Thinking Machines Lab, the startup founded by former OpenAI CTO Mira Murati, announced a research preview of its "interaction models" on Monday. The company blog frames them as multimodal AI that listens, watches, and talks at the same time, instead of waiting for users to finish a thought before responding.
The flagship, TML-Interaction-Small, is a 276 billion parameter mixture-of-experts model with 12 billion active. On FD-bench V1, an external interactivity benchmark, Thinking Machines reports a turn-taking latency of 0.40 seconds, versus 0.57 for Google's Gemini-3.1-flash-live and 1.18 for GPT-realtime-2.0 in their minimal settings. The numbers are self-reported.

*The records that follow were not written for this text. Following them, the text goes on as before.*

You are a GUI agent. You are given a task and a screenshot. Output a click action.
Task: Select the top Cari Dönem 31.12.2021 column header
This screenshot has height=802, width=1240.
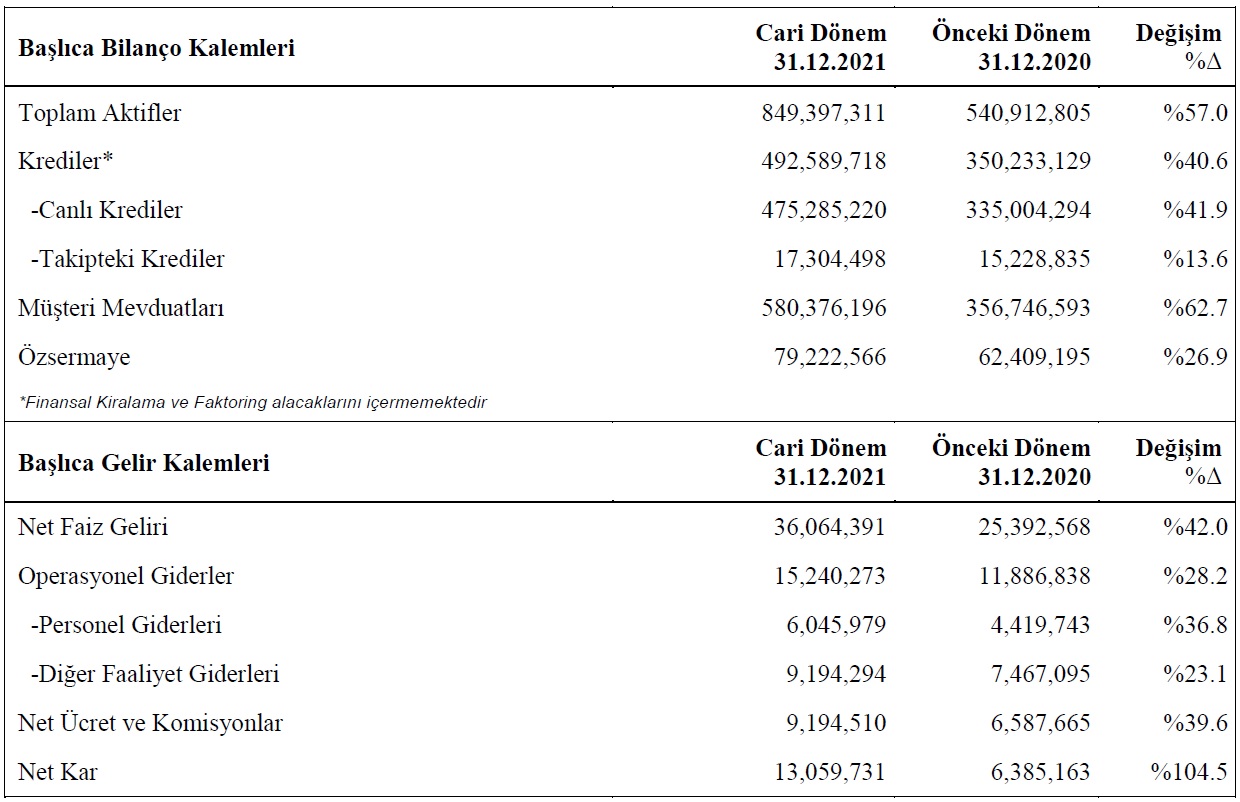click(x=821, y=47)
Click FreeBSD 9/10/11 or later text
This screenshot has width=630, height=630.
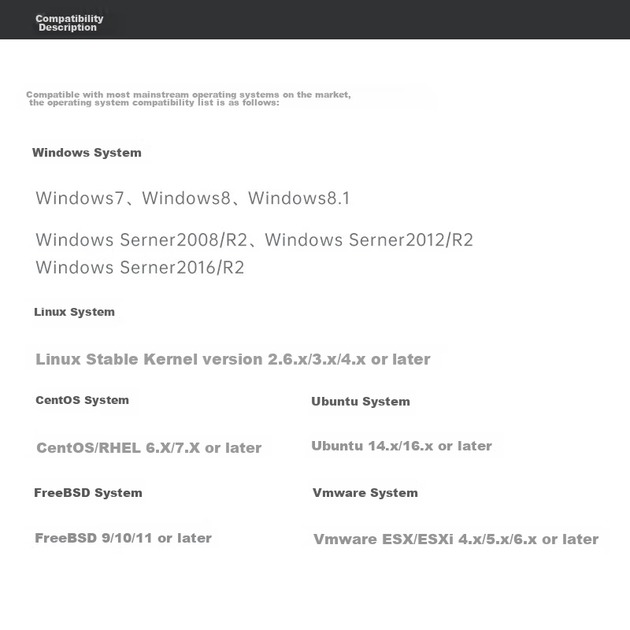coord(123,538)
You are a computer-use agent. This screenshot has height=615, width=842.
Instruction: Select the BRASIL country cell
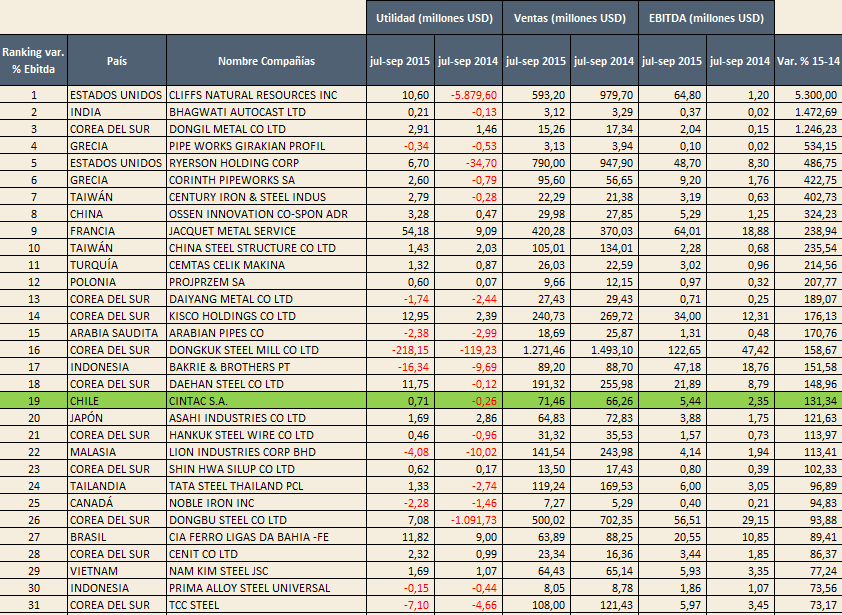(x=117, y=537)
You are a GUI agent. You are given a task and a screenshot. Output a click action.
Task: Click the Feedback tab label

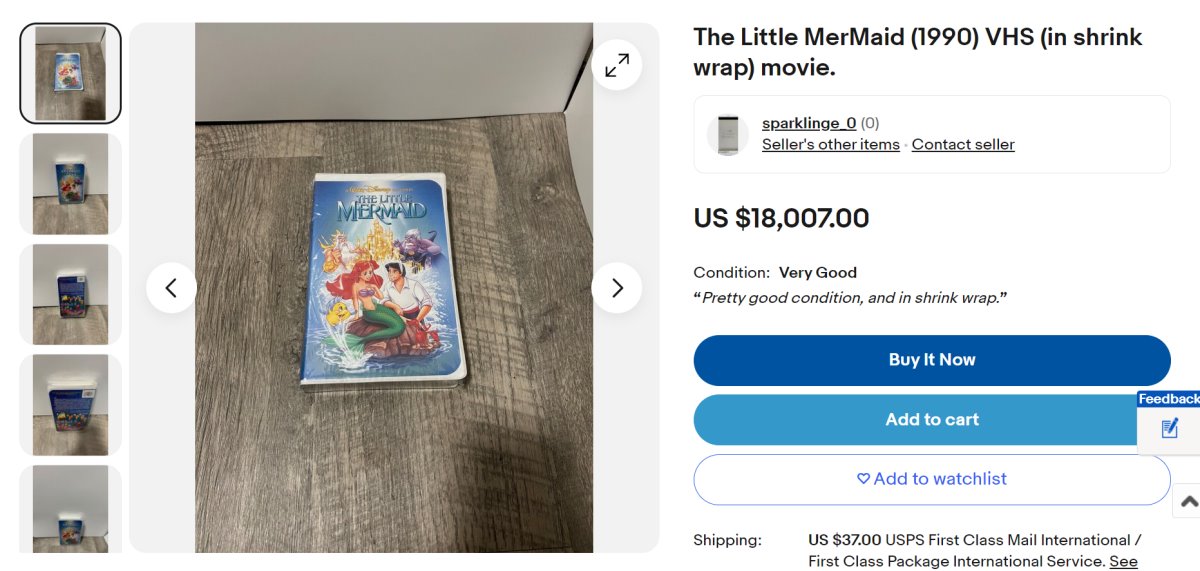point(1168,399)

Architecturally, the model drops the standard alternating-token sequence for a multi-stream design that processes inputs and emits outputs in 200ms increments. A separate background model handles longer reasoning and tool calls, then weaves results back in mid-conversation. "We've designed an AI that works with people the same way" people collaborate, the company posted on X. That's the pitch; some of the more striking qualitative claims rest on internal benchmarks the company built itself, TimeSpeak and CueSpeak, where rival systems scored near zero.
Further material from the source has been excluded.